= Literature of Nepal =

Nepali literature (नेपाली साहित्य) is the literature of Nepal. This is distinct from Nepali literature, which is the literature in only Nepali language (Khas kura). The major literary languages of Nepal are:

==English literature==
Nepalis writing in English first came to prominence with Laxmi Prasad Devkota's own translations of his Nepali poems in the 1950s. Devkota is believed to be the first Nepali to begin writing creatively in English. Devkota also penned some essays in English which were published posthumously by his son, Dr. Padma Devkota, in a book titled 'The Witch Doctor and Other Essays'. After Devkota came writers like Mani Dixit, Tek Bahadur Karki, Abhi Subedi and Peter J Karthak who began writing in English from the 60s onwards. During the 70s and 80s, these pioneers were joined by writers like Kesar Lall, Greta Rana, Kesang Tseten, and DB Gurung. It was only in 2001 that Nepali writing in English received international attention with the publication of Samrat Upadhyay's Arresting God in Kathmandu. Published in the United States, the collection of short stories won the Whiting Award for Fiction. Since then, a number of prominent Nepali writers writing in English have emerged, most notably Manjushree Thapa whose non-fiction book, Forget Kathmandu: An Elegy for Democracy, was nominated for the 2006 Lettre Ulysses Award.

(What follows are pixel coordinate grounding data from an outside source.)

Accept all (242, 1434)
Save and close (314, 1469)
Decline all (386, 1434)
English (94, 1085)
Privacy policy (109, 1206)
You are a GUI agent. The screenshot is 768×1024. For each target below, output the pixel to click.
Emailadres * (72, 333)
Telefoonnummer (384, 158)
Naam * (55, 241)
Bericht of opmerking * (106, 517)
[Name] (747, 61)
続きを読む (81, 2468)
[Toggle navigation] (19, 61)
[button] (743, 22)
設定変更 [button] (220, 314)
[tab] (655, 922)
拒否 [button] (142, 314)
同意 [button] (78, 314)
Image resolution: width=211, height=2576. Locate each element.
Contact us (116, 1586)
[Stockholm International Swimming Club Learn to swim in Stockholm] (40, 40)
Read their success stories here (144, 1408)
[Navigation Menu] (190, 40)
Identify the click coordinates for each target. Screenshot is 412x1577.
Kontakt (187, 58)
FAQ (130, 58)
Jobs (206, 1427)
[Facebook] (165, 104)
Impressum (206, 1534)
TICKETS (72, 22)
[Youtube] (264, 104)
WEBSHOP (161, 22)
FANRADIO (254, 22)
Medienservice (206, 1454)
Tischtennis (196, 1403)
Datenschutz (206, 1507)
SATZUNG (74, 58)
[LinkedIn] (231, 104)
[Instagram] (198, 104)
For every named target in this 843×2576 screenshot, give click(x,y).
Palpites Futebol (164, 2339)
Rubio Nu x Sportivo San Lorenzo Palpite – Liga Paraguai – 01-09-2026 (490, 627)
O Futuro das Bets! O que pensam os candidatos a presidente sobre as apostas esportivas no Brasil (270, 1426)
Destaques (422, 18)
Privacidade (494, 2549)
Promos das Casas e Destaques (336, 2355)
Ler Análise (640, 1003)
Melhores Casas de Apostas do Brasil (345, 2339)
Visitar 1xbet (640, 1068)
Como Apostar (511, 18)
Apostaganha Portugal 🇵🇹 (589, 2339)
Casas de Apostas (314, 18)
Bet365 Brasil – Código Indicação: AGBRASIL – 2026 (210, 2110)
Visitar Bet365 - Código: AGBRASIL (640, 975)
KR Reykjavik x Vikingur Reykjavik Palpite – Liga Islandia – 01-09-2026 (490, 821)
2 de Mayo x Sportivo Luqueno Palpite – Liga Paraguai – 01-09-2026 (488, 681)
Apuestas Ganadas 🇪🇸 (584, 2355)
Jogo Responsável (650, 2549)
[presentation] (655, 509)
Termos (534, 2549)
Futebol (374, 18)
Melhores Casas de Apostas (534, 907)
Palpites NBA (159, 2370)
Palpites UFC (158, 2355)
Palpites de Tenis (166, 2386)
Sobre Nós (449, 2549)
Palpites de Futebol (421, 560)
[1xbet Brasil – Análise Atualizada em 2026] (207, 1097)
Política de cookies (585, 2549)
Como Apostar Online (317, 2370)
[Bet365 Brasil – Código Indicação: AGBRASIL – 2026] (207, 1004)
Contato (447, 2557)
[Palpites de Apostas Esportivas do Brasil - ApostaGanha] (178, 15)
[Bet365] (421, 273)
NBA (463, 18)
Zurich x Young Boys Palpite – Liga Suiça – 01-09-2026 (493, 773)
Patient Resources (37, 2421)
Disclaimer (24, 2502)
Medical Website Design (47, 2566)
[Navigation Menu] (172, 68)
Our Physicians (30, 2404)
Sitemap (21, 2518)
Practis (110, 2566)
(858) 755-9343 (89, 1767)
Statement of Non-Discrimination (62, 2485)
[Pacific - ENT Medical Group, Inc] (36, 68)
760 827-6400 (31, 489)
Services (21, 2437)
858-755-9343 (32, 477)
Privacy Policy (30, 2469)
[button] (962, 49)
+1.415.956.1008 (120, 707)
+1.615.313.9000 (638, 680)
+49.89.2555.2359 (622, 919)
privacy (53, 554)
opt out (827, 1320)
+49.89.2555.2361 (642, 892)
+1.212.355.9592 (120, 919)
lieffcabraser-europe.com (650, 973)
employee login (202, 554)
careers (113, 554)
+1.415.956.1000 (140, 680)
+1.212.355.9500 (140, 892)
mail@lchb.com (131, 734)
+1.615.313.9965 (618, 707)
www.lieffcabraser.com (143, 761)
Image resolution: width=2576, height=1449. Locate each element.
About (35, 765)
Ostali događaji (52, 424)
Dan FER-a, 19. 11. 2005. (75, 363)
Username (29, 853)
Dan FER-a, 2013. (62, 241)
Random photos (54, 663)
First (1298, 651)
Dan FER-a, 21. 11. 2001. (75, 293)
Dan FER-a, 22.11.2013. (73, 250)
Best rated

Contemporary Nepalis writing in English include

- Niranjan Kunwar (Between Queens and the Cities)
- Pranaya SJB Rana (City of Dreams)
- Prawin Adhikari (The Vanishing Act)
- Rabi Thapa (Nothing to Declare, Thamel: Dark Star of Kathmandu)
- Richa Bhattarai (Fifteen and Three Quarters)
- Rishi Amatya (Radha: Wrath of the Maeju)
- Shiwani Neupane (Monica - Pieces of Perfect, Crossing Shadows)
- Shradha Ghale (The Wayward Daughter)
- Smriti Ravindra (The Woman Who Climbed Trees)

==Nepali literature==

Nepali literature consists of the literature written in the Nepali language. The Nepali language has been the national language of Nepal since 1958. The Nepali language has also been recognized as a "major Indian literary language" by the Sahitya Akademi, India's National Academy of Letters.

== Nepal Bhasa literature==

The literature written in Nepal Bhasa is called Nepal Bhasa literature.

==Sanskrit==
Modern Sanskrit literature in Nepal includes works by Nara Nath Acharya, Vishnu Raj Atreya, and Shivraj Acharya Kaundinya among others.